Recorded data
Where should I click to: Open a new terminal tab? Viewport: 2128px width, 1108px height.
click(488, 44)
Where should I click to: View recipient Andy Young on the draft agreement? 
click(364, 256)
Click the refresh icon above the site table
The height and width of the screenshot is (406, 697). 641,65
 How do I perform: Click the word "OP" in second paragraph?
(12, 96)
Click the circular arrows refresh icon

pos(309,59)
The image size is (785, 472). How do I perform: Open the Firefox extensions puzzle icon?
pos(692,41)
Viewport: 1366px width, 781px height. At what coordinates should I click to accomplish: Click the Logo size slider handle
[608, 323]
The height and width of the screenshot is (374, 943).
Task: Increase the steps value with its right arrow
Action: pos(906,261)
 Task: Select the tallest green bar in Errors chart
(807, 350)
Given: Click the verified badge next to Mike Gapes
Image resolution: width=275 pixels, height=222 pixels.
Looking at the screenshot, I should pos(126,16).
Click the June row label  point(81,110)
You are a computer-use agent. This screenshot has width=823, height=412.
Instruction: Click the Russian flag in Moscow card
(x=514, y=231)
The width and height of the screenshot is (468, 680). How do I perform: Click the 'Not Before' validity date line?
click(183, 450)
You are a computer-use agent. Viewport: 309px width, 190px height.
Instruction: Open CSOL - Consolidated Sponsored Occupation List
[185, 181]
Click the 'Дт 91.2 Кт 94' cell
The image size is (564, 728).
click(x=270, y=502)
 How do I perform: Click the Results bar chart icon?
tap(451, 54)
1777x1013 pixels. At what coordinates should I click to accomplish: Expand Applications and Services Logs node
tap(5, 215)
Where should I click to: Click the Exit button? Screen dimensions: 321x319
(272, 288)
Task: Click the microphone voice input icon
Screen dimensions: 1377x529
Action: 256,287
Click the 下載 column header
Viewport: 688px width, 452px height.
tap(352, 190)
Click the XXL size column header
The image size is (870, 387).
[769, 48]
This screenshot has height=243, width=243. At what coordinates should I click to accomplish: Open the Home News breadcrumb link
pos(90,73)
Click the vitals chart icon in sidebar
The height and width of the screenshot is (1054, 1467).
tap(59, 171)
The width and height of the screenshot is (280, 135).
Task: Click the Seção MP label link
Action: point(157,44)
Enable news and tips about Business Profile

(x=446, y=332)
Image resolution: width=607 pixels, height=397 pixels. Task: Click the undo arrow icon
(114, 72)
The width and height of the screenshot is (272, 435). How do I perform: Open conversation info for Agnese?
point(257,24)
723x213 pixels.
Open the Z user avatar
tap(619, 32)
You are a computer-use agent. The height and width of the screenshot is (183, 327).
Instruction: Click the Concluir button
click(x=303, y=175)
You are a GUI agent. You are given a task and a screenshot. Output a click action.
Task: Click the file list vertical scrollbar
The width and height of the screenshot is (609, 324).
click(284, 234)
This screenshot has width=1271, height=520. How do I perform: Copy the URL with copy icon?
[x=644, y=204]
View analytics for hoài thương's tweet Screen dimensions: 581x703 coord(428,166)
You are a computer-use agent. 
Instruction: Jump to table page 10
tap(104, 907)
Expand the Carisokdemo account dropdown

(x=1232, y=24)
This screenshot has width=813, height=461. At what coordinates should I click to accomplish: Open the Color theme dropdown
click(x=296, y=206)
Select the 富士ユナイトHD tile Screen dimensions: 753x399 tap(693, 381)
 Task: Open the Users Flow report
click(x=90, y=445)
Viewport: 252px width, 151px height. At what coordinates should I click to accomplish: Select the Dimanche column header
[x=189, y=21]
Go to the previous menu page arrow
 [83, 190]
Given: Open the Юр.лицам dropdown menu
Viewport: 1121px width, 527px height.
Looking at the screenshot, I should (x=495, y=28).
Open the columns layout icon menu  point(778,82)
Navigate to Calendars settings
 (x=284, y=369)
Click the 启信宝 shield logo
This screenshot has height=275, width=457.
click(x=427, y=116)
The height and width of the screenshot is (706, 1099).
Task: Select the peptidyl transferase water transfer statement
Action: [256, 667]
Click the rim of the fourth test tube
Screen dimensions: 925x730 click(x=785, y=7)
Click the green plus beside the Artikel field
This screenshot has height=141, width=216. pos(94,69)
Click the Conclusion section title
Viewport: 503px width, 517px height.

§ Task brief
Here the job is to transcribe the lines from the first line of the data through the line containing "You are a computer-use agent. This", inclusive, exactly and with nothing else.

§ Output of the exercise
Where should I click to: Open a new terminal tab? Viewport: 2128px width, 1108px height.
click(488, 44)
Where should I click to: View recipient Andy Young on the draft agreement? 
click(364, 256)
Click the refresh icon above the site table
The height and width of the screenshot is (406, 697). 641,65
 How do I perform: Click the word "OP" in second paragraph?
(12, 96)
Click the circular arrows refresh icon

pos(309,59)
The image size is (785, 472). How do I perform: Open the Firefox extensions puzzle icon?
pos(692,41)
Viewport: 1366px width, 781px height. At what coordinates should I click to accomplish: Click the Logo size slider handle
[608, 323]
The height and width of the screenshot is (374, 943).
Task: Increase the steps value with its right arrow
Action: pos(906,261)
 Task: Select the tallest green bar in Errors chart
(807, 350)
Given: Click the verified badge next to Mike Gapes
Image resolution: width=275 pixels, height=222 pixels.
Looking at the screenshot, I should pos(126,16).
Click the June row label  point(81,110)
You are a computer-use agent. This screenshot has width=823, height=412.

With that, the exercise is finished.